In Horror Race you will make the characters you support win a race to obtain garnets. The characters are vampire, jiangshi (zombie), gumiho (nine-tailed fox), mummy, and zombie. These characters will race on a track with 12 spaces. Before the race, all 12 contestants choose 2 of these characters to support. However, the 3 characters not chosen will be put into the coin box. The characters chosen by the contestants will not be revealed. The characters coins added to the coin box will be used to move through the race. Contestants will draw 3 coins from the coin box, and place them in any combination of the 1, 2, or 4 movement squares. After every player has drawn 3 coins, the character with the most coins on a movement square will move that many spaces along the track. If more than one character has the highest coin total, the character with the next highest coin total will move. Once the last player places their coins, the round is over, and the characters are moved in the 1 box, then the 2 box, and finally the 4 box. Then the coins are replaced into the coin box and a new round begins. The order the players draw the coins in will be randomly determined at the start of the game, however, they will be able to influence this order. During a player's turn, they may surrender their coins and be able to draw last in the next round. Only one player may surrender their coins each round. Once a player surrenders their coins, the next player after them becomes the 1st player in the next round, and the player after them the 2nd, and so on. The rounds will continue until one character passes the finish line. The characters closest to the finish line at the end will be 2nd, and the next in line will be 3rd. Supporting the 1st-place finisher earns 3 garnets, 2nd place earns 2 garnets, and 3rd place earns 1 garnet. In the best possible outcome, the characters a player supports earning 1st and 2nd place, that player will earn 5 total garnets. The player with the most garnets after the end of the game will be the winner, and the player with the least will be the elimination candidate.

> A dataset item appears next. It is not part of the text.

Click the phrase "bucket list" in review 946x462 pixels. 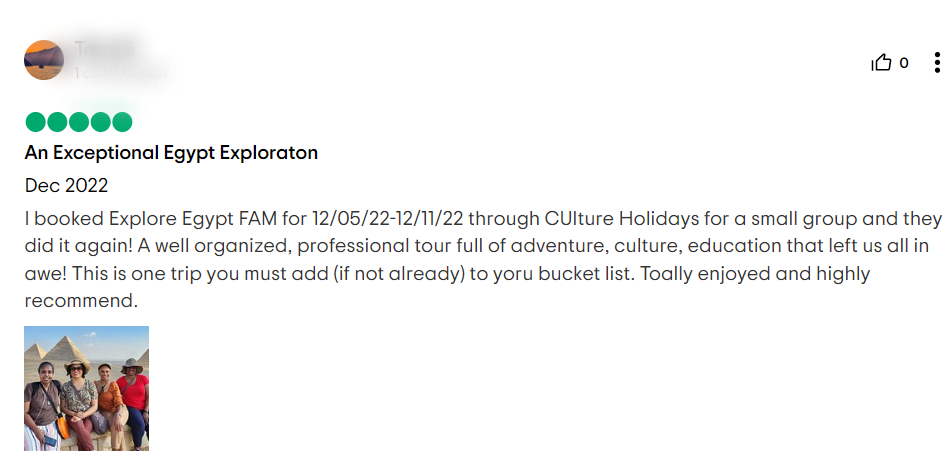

Although drawing from the coin box appears random, the vampire and mummy coins were made with steel cores, which are magnetic, while the others are made with brass cores, which are not magnetic. The players could have used the magnets on their name tags to tell the difference and obtain an advantage in the coin drawing process, but Jang Dong-Min managed to sense the slight weight difference between the steel and brass cores of the coin and tell them apart by feel alone, a feat the producers thought impossible, as the steel core coins were only 102 milligrams heavier than the brass core coins.

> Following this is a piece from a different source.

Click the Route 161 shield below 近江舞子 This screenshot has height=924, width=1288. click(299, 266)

=== Episode 3: Today's Menu (11 contestants) ===
In Today's Menu, every player will order a meal, and then attempt to determine how many other players ordered the same meal to earn points. Every player has the option between jajangmyeon (noodles in a black bean sauce), jjamppong (spicy seafood noodle soup), and fried rice. The players have a card representing each item. When a round begins, every player will have 20 minutes to place their cards in their card box, with the dish they wish to order on top. These boxes are then unable to be opened. The players will then guess how many total orders were received of the dish they chose. They have the option between 1 order (worth 5 points), 2-3 orders (worth 3 points), 4-6 orders (worth 2 points), 7-10 orders (worth 1 point), and 11 orders (worth 4 points). Once every player has placed their box in the square representing their guess, everyone will have 1 minute to move their box and change their guess. After 1 minute, no one is able to change their guess anymore. The orders are revealed and everyone that guessed correctly will earn the appropriate number of points, players that guessed incorrectly earn nothing. For every 4 points a player receives, they will also receive 1 garnet. 4 rounds will be played in this manner, and the player with the highest point total wins, and the player with the lowest will be the elimination candidate.

The box is not as simple as it appears, and although the players are not told this, there is a false bottom within the box. This means it's possible to trick other players by showing them the fake guess that appears to be top of your box and closing it in front of them, causing the false bottom that hid your actual answer to fall and end up on top.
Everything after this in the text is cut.